An LC–MS method is described here using a mixed-mode column featuring reversed phase and cation exchange retention mechanisms providing sufficient retention and resolution for all analytes in 6 min. The MSQ Plus mass spectrometric detector was operated in selected ion monitoring (SIM) mode to ensure sensitive and selective subppb level detection.



This study was performed on a Dionex UltiMate 3000 LC system. The separation was achieved on an Acclaim Trinity P1 column (2.1 × 100 mm, 3 µm) operated at 20 °C. The isocratic mobile phase used for the separation was composed of 90% CH3CN, 7% DI water, and 3% ammonium formate buffer (pH 3.7, 100 mM) with a flow-rate of 0.5 mL/min. A 20 µL aliquot of each sample was injected for analysis.

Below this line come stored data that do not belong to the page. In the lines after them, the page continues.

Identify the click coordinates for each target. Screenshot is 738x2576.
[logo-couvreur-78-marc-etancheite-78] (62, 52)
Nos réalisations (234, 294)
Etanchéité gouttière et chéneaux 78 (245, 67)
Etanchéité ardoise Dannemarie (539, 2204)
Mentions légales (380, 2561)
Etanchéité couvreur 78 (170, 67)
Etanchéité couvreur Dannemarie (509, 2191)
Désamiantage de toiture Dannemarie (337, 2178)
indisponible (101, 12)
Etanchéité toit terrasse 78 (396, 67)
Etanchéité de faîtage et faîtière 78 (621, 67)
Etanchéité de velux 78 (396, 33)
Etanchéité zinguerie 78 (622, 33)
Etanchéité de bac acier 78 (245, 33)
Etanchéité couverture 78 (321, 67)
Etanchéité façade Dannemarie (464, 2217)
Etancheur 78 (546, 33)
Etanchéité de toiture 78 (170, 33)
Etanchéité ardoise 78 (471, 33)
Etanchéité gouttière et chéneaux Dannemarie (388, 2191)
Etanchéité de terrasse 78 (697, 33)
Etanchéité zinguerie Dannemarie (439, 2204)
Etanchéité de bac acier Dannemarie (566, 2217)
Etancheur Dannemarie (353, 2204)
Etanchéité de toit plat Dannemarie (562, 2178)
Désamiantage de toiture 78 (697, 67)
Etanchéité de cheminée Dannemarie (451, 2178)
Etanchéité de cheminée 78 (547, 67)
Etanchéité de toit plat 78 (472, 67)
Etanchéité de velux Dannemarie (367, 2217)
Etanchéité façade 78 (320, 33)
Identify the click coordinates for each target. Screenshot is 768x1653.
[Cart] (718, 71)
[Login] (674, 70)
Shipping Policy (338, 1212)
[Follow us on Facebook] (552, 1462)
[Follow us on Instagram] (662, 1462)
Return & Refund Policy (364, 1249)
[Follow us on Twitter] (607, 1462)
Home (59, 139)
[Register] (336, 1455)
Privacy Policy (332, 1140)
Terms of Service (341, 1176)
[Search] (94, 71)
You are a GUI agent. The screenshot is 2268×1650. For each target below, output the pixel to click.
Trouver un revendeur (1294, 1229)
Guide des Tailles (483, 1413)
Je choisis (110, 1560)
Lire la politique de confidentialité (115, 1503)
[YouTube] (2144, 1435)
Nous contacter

An electrospray ionization (ESI) source was used to couple the LC–MS system, with the needle voltage set at 1000 V and probe temperature set at 500 °C. Nitrogen was used as the nebulizer gas at 80 psi. The MSQ Plus system was operated in positive SIM mode with optimized collision voltages for each of the analyte m/z values: ethanolamine (EA): m/z 62, 30 V; diethanolamine (DEA): m/z 106, 40 V; diethanolamine-d8 (DEA-IS): m/z 114, 40 V; N-methyldiethanolamine (MDEA): m/z 120, 30 V; N-ethyldiethanolamine (EDEA): m/z 134, 35 V; triethanolamine (TEA): m/z 150, 45 V.

Results and Conclusions

As seen in Figure 1, the five target ethanolamines were retained and separated on the Trinity column within 5 min and selectively detected using SIM scans. Sub-ppb analyte levels can be routinely quantified using this method, with Figure 1 showing the chromatograms of a standard containing 1 ppb of each analyte. Excellent coefficient of determination was achieved with R2 greater than 0.99 for each analyte from its detection limit to 100 ppb. Detection limits were defined as the lowest concentration of calibration standard showing a signal-to-noise ratio greater than 5 (1 ppb for ethanolamine, and 0.1 ppb for all other target analytes).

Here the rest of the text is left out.